** Obiettivo **
Trasforma tutte le righe seguenti in una tabella Markdown con le colonne «Numero» e «Riga», saltando le righe vuote. Escludi le immagini dalla risposta.

** Righe fornite **
-- -- --

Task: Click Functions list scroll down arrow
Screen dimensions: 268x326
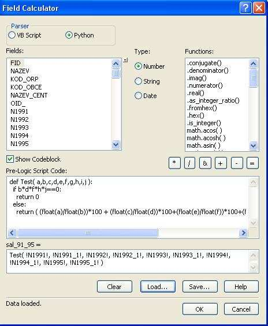Action: [253, 145]
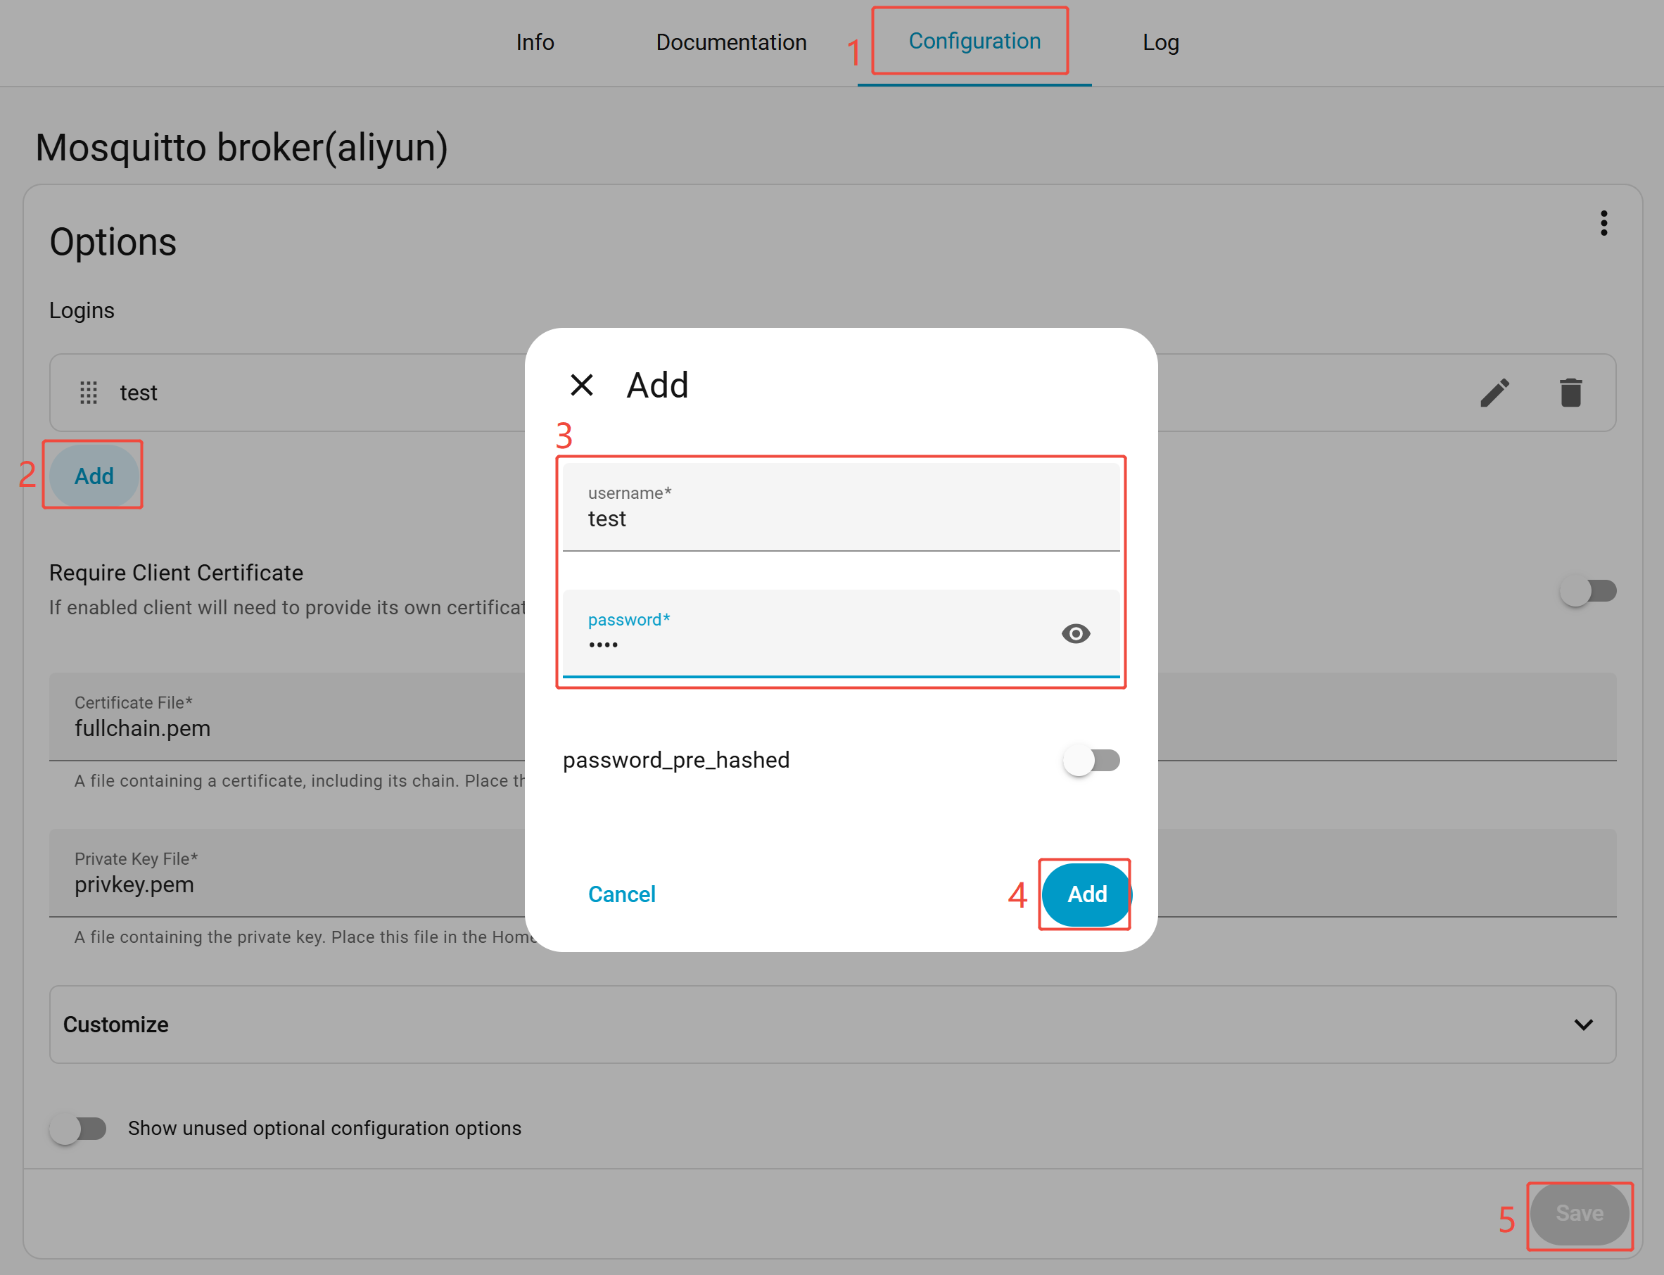The height and width of the screenshot is (1275, 1664).
Task: Switch to the Info tab
Action: 535,43
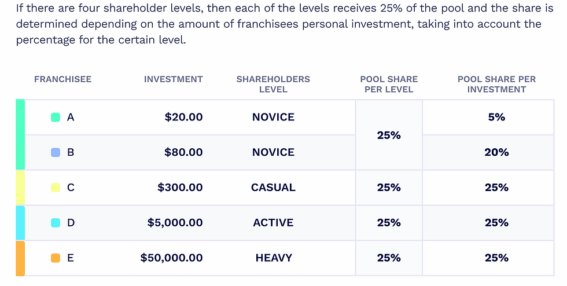Click the FRANCHISEE column header
Viewport: 567px width, 286px height.
pos(63,79)
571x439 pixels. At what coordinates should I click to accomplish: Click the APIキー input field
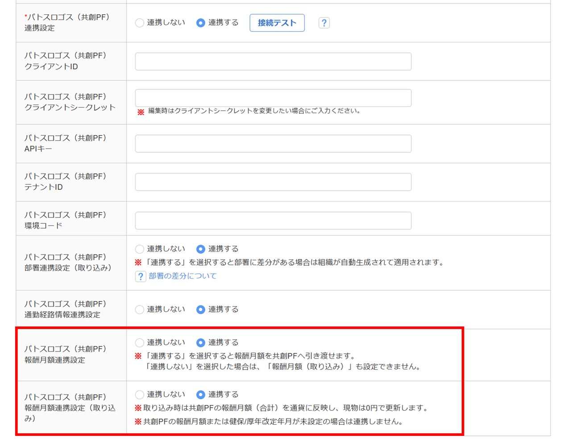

-- -- --

** Soluzione **
| Numero | Riga |
|---|---|
| 1 | Task: Click Functions list scroll down arrow |
| 2 | Screen dimensions: 268x326 |
| 3 | Action: [253, 145] |
| 4 | The height and width of the screenshot is (1275, 1664). |
| 5 | Task: Switch to the Info tab |
| 6 | Action: 535,43 |
| 7 | Click the FRANCHISEE column header |
| 8 | Viewport: 567px width, 286px height. |
| 9 | pos(63,79) |
| 10 | 571x439 pixels. At what coordinates should I click to accomplish: Click the APIキー input field |